(EXTRACTED RECORDS begins)
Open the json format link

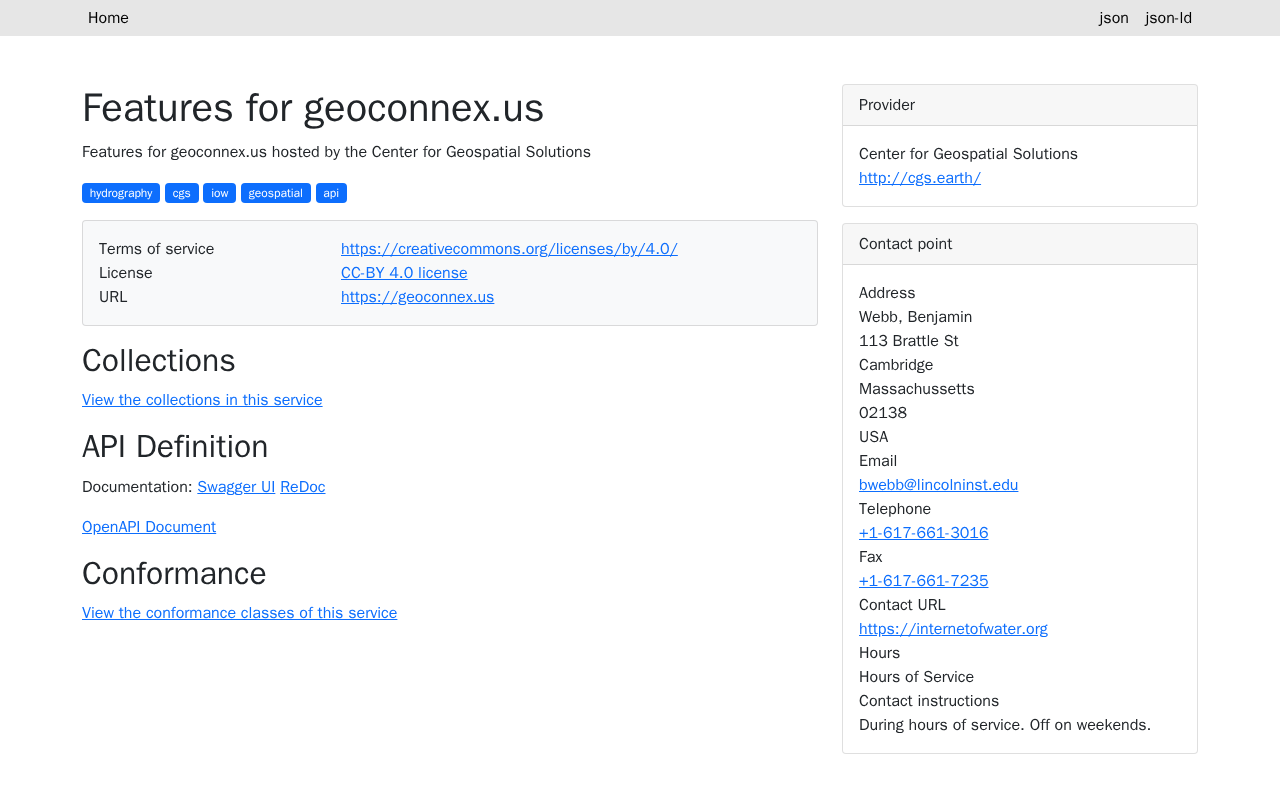click(x=1114, y=18)
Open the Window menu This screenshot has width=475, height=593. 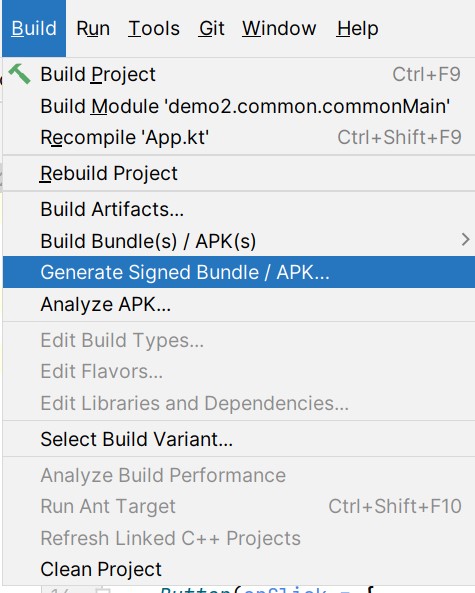tap(279, 28)
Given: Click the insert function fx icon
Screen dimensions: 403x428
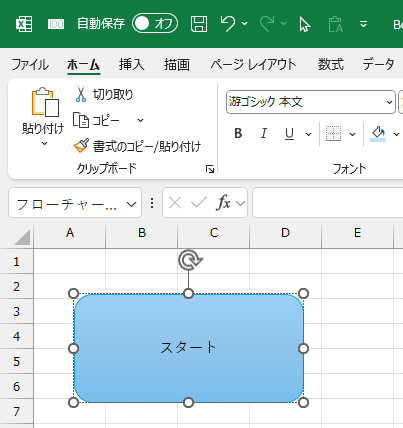Looking at the screenshot, I should (x=223, y=202).
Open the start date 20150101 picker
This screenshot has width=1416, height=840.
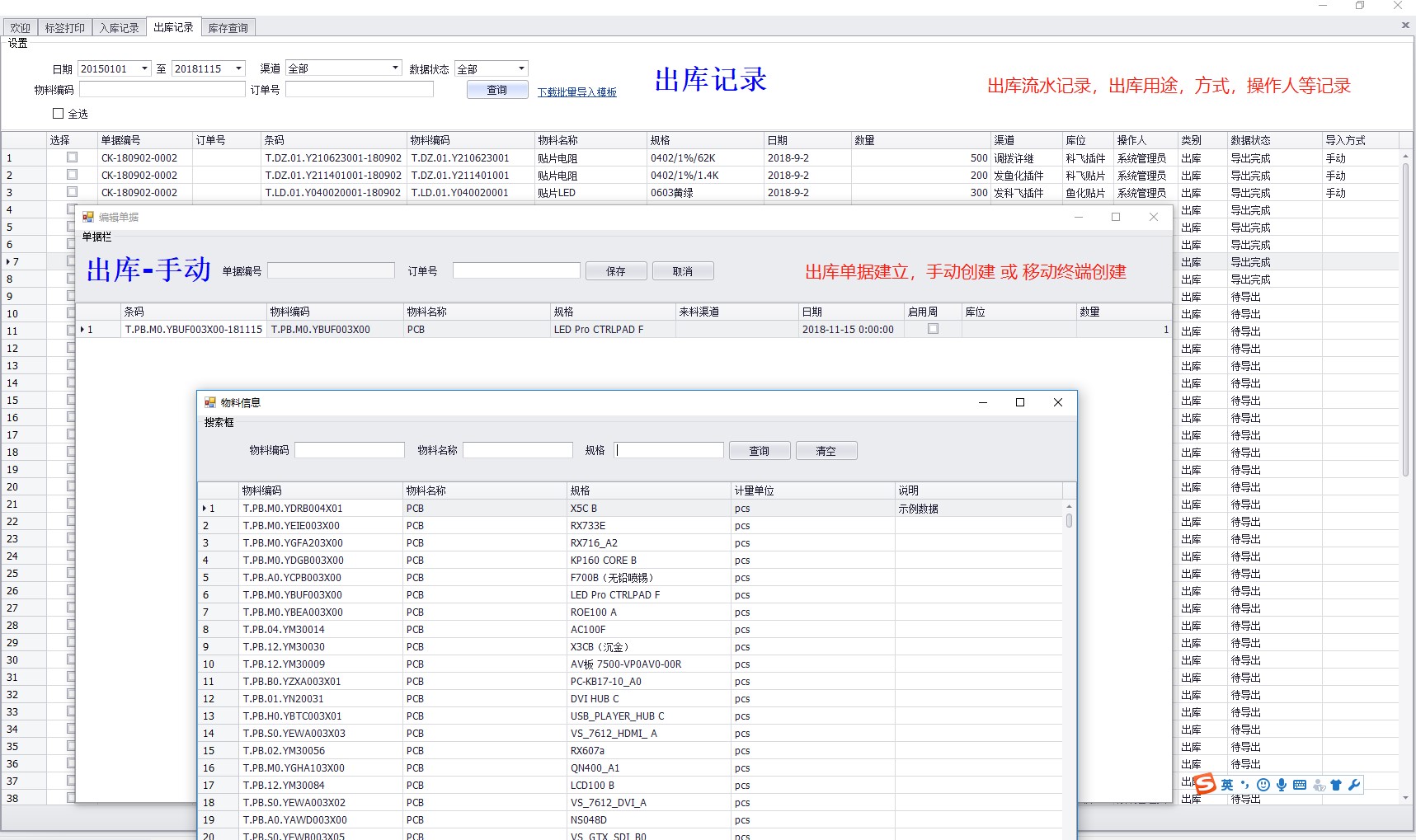[x=144, y=68]
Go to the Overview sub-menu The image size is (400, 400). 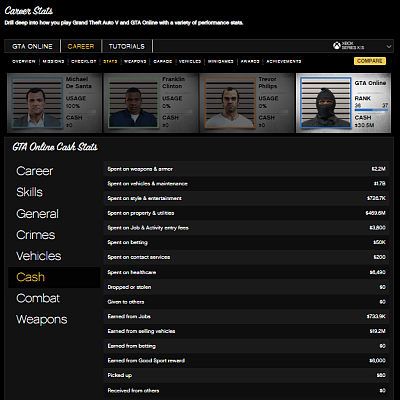point(24,61)
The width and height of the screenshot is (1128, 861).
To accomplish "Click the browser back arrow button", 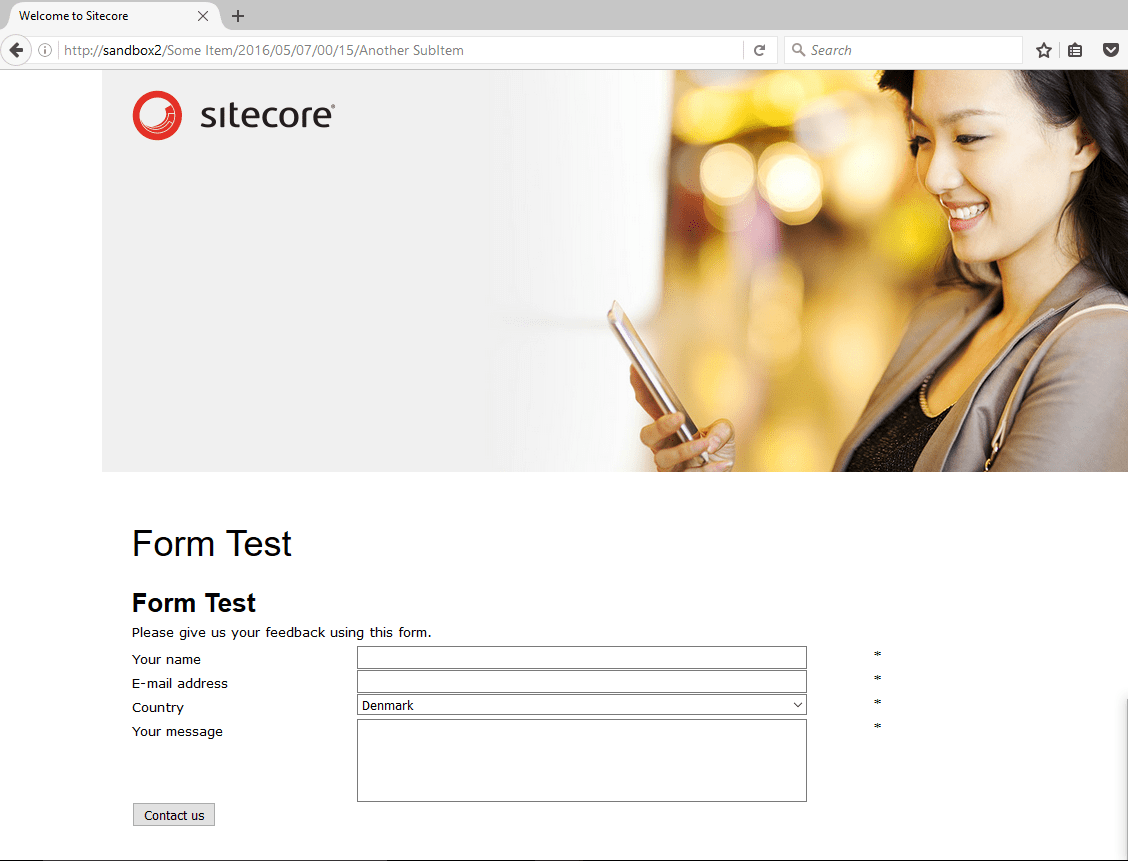I will (16, 50).
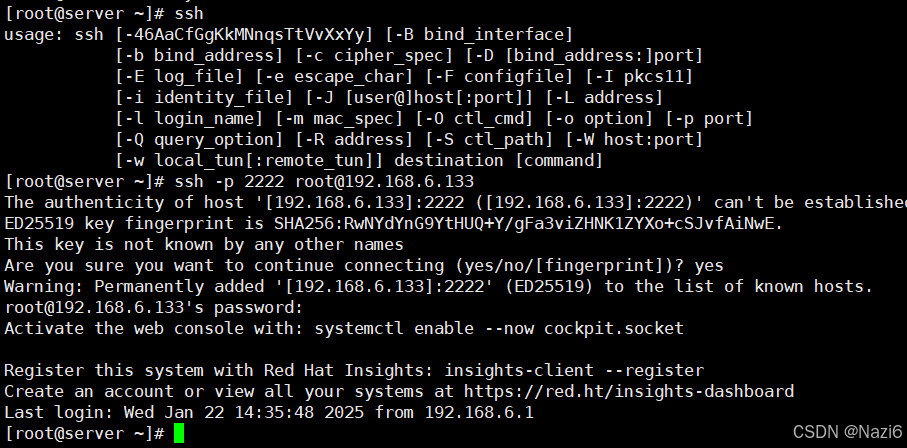This screenshot has height=448, width=907.
Task: Click the '[-F configfile]' usage option
Action: [500, 77]
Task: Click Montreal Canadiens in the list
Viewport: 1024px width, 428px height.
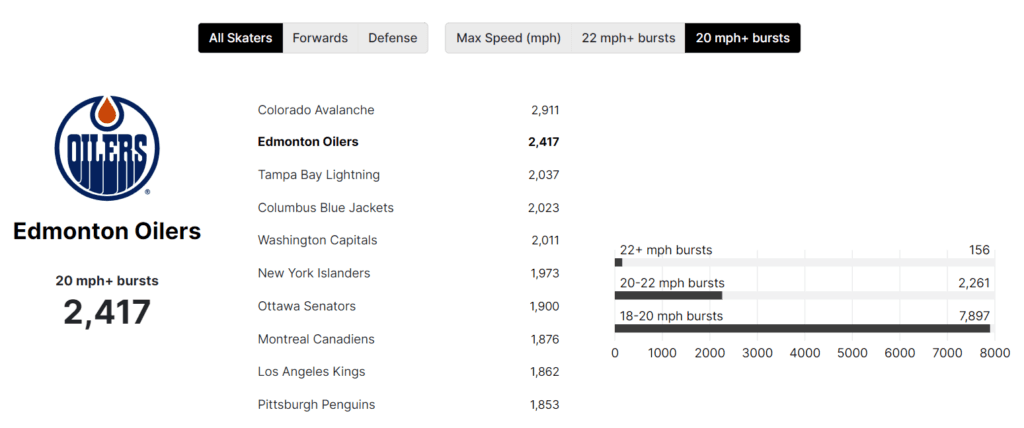Action: (x=316, y=339)
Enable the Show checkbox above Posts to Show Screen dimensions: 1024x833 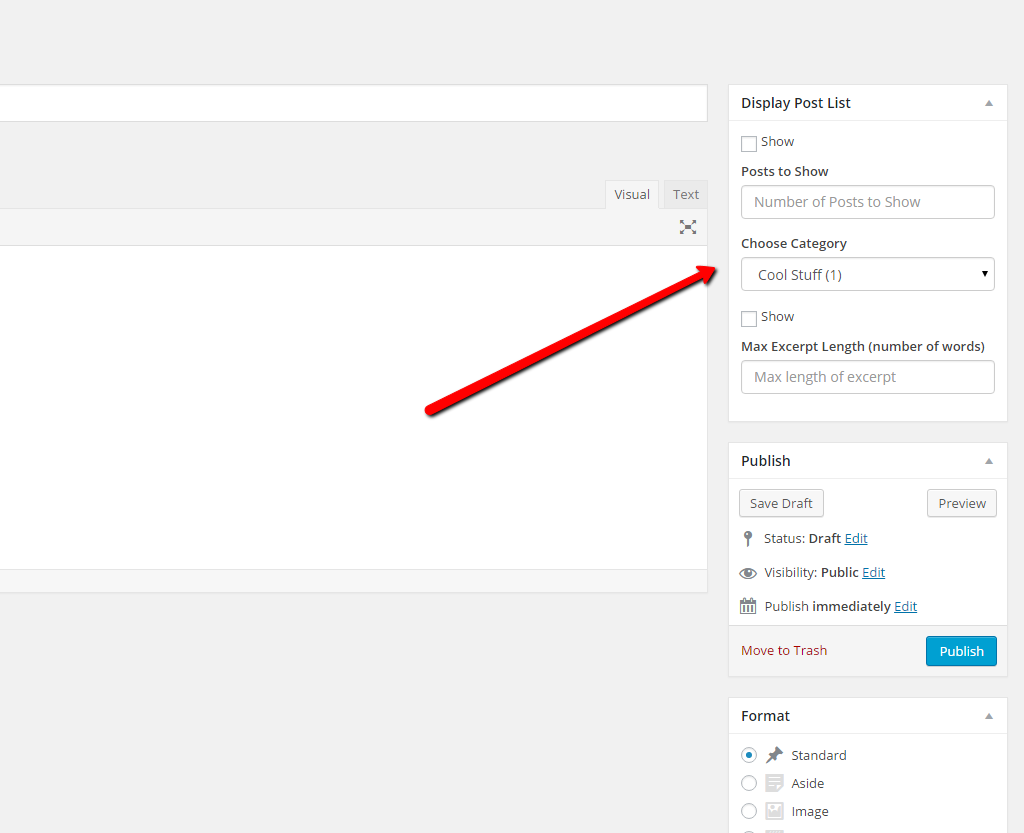[x=749, y=143]
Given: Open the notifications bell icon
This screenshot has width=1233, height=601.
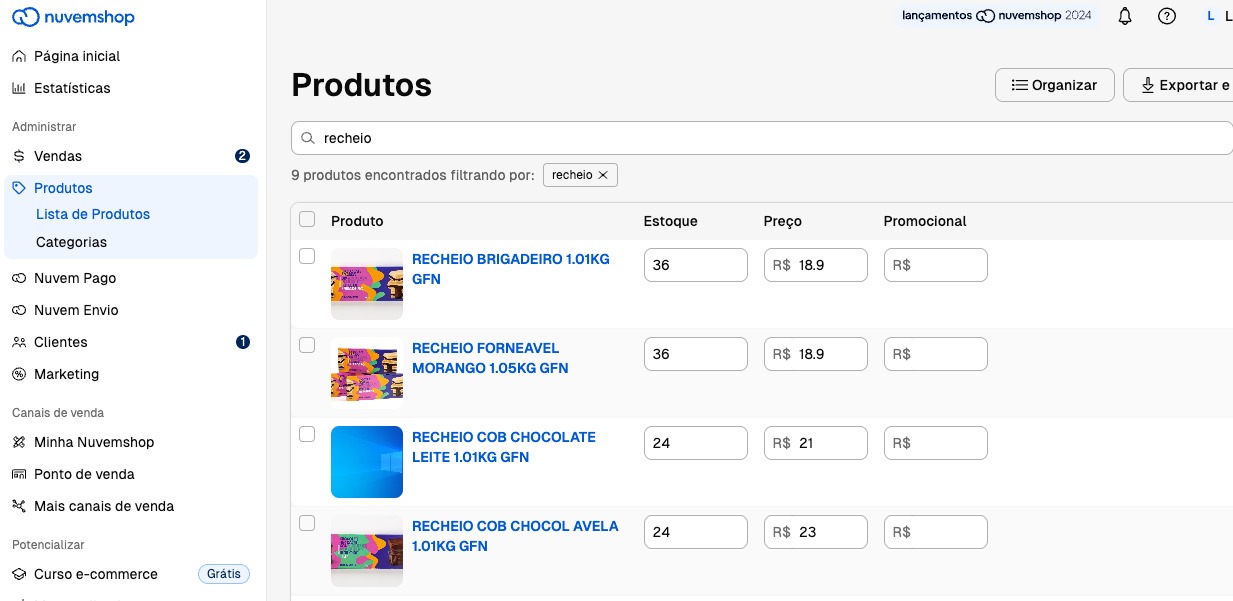Looking at the screenshot, I should pyautogui.click(x=1125, y=16).
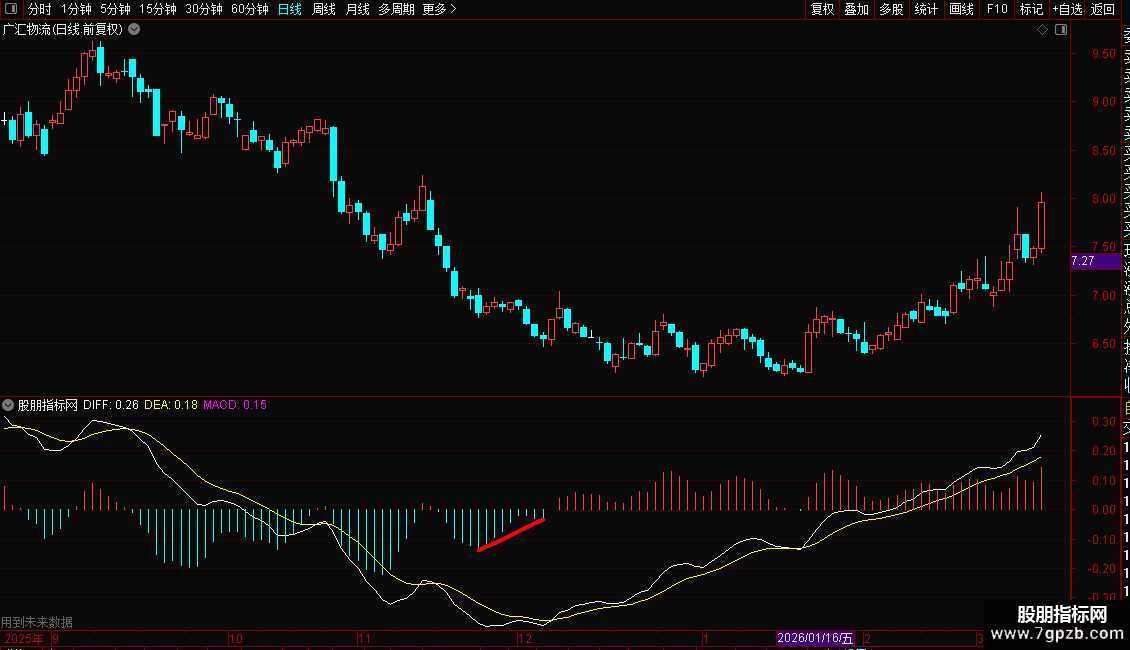Click the 7.27 price label on axis

pos(1083,261)
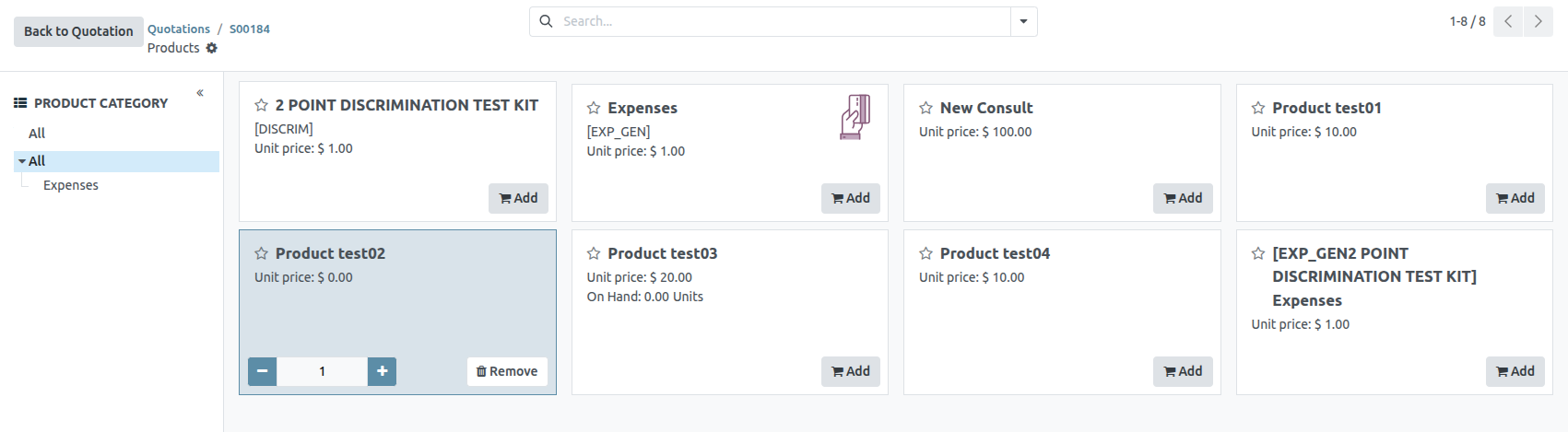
(EXTRACTED RECORDS ends)
▸ **WORK ITEM**: Every line in the entries above that mentions the word "Given" must be shown.

▸ **WRITTEN SOLUTION**:
Given: Click the insert function fx icon
Given: Open the notifications bell icon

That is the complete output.